Il cast principale è formato da tre premi oscar Denzel Washington, Rami Malek e Jared Leto. Personaggi contrapposti ma allo stesso tempo molto simili. Il film gioca molto su questo fattore e sulla sottile differenza tra bene e male. Una scelta un dettaglio, fanno di una decisione, una decisone giusta e buona o una decisone sbagliata e maligna.

Una trama di confronto, tra personaggi e caratteristiche, Un serial Killer e due detective ossessionati dal caso per motivi differenti, un uomo già a pezzi e distrutto da un caso passato Joe Deacon (Denzel Washington) e un altro detective in erba, che non fallisce mai e che nulla gli sfugge (Rami Malek), poi c’è la follia, il caos e il controllo, la parte cattiva e cinica rappresentata da Albert Sparma (Jared Leto) il possibile assassino.

La trama non è semplice e si complica soprattutto nel finale, alcune scene hanno bisogno di molta attenzione di essere capite e alcune scelte vanno analizzate nel profondo, questo riesce a coinvolgere lo spettatore ma anche a confonderlo e forse allontanarlo un po’ dall’empatia che prova verso i personaggi. Ognuno ha una caratteristica ben precisa, ma sembra che il destino sia segnato per tutti, solo un personaggio di può salvare dall’agonia dei sensi di colpa. Si percepisce il tormento e la voglia di risolvere il caso dei protagonisti, in una storia che mentre va avanti diventa più densa e profonda e mette in difficoltà la moralità dei due detective.

A tratti può risultare un po’ lento e complicato, ma nel complesso è un film che sa coinvolgere e farti porre determinate domande in perfetto stile giallo/thriller.
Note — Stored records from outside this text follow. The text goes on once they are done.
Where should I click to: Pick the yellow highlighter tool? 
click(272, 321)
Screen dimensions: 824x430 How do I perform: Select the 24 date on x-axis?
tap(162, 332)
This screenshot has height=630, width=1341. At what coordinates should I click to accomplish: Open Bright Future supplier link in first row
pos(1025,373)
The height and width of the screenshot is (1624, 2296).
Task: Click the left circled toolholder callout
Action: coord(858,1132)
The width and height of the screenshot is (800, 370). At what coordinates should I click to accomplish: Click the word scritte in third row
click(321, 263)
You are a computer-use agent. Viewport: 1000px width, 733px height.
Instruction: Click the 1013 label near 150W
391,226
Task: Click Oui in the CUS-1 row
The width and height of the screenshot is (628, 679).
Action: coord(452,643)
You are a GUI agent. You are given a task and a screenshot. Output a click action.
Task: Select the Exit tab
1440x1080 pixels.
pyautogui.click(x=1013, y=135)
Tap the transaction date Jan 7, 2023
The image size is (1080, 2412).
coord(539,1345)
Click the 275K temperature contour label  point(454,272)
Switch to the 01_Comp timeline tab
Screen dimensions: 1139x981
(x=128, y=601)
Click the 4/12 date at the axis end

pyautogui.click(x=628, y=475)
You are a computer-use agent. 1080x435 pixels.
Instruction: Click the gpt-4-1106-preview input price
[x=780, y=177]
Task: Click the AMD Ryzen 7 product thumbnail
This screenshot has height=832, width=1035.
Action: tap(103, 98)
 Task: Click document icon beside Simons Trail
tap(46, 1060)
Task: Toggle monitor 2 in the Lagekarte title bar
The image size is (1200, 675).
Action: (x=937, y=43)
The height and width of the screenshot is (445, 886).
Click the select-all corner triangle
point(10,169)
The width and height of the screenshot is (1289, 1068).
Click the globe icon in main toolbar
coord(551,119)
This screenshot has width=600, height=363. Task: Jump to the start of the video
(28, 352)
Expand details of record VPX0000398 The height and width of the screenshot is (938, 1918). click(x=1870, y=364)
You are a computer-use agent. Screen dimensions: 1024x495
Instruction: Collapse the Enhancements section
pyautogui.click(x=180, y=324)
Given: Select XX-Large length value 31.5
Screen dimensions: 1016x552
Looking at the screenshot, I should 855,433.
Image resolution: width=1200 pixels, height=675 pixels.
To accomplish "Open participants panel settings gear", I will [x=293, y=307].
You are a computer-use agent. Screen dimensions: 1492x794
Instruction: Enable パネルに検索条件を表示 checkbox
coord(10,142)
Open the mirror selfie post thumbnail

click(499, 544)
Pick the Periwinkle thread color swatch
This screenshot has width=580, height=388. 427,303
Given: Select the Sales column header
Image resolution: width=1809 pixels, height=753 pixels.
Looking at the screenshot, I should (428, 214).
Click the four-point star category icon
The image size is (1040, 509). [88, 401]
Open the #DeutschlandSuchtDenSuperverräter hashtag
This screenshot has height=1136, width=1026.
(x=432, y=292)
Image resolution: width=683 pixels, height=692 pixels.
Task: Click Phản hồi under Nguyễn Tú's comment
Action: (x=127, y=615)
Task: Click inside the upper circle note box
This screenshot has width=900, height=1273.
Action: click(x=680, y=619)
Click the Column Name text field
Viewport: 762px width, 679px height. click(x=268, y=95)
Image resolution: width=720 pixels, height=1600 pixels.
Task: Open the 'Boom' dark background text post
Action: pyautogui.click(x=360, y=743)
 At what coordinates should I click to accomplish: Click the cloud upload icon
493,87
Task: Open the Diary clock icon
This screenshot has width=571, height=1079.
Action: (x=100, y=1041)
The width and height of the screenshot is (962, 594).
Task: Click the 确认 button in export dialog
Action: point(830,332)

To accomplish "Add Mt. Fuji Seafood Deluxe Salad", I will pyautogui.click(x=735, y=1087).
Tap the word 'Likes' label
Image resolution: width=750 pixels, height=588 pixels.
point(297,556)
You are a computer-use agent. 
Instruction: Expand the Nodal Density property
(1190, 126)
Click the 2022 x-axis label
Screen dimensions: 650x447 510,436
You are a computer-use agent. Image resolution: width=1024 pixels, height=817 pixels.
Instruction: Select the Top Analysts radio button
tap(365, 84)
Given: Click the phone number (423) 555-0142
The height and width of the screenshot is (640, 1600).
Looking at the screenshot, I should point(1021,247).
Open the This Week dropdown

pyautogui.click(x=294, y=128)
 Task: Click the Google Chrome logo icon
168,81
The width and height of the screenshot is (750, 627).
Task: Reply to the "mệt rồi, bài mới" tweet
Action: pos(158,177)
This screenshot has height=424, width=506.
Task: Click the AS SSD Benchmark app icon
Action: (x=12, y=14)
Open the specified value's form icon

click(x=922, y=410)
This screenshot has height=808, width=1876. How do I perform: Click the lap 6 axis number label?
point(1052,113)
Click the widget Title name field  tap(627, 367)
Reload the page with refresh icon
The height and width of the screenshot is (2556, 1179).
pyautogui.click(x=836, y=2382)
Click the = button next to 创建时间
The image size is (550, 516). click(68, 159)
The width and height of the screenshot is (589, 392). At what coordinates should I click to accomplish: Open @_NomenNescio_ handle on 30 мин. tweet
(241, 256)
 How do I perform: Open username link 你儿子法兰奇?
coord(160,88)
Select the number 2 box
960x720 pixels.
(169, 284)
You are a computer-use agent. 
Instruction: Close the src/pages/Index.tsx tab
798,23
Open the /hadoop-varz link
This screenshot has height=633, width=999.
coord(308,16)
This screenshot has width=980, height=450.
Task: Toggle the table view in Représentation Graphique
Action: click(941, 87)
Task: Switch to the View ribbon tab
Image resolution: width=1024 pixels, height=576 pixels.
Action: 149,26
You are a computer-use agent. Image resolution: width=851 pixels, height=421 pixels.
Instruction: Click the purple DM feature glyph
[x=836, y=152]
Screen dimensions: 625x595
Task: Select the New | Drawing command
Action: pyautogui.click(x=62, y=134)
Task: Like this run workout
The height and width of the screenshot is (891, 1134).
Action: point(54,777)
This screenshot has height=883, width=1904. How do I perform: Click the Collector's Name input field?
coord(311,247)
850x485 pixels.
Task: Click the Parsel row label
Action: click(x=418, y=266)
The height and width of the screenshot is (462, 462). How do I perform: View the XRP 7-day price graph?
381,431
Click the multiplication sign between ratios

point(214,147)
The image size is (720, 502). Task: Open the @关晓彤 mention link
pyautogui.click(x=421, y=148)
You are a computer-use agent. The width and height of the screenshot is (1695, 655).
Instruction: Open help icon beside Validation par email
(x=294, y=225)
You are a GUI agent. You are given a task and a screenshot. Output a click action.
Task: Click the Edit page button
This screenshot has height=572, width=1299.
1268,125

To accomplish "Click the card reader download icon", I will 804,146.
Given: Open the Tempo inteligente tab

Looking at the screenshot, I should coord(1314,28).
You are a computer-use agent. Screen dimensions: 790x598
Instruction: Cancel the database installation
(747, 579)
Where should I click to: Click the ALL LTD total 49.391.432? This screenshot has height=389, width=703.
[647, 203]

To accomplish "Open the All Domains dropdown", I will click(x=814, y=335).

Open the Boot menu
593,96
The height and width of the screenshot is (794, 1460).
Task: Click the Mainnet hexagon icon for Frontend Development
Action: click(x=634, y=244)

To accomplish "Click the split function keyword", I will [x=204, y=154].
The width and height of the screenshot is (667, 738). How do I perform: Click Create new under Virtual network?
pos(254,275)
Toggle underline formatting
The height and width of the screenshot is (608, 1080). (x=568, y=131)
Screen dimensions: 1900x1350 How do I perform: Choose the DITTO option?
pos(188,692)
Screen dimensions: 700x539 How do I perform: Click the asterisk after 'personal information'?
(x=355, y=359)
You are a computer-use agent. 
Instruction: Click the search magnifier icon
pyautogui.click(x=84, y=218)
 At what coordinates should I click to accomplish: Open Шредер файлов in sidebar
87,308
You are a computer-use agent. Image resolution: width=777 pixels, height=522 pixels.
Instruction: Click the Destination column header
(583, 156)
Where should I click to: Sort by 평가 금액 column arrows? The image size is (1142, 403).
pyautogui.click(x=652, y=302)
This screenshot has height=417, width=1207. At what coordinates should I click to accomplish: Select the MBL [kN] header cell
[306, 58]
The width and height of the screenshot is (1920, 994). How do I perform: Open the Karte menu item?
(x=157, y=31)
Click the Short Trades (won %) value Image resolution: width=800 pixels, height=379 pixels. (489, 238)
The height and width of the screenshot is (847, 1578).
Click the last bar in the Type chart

Bella la regia, pulita senza troppe complicazioni e uno stile un po’ anni novanta presente in tutto il film. La scrittura dei personaggi è ottima anche se a tratti risulta forse troppo profonda e complessa da capire. Il finale è ottimo, lascia scelta allo spettatore e ci lascia una sensazione di sollievo, di completezza, ma allo stesso tempo la sensazione di non avere tutte le certezze e le risposte. Un finale che ha la capacità di empatizzare al massimo con i due detective protagonisti.

Nel complesso un film piacevole soprattutto per gli amanti del genere. Un film che però non convince del tutto e che è difficile pensarlo come un film a cui dare massimi voti, ha dei difetti che lo appiattiscono un po’ e lo rendono un po’ forse troppo mediocre.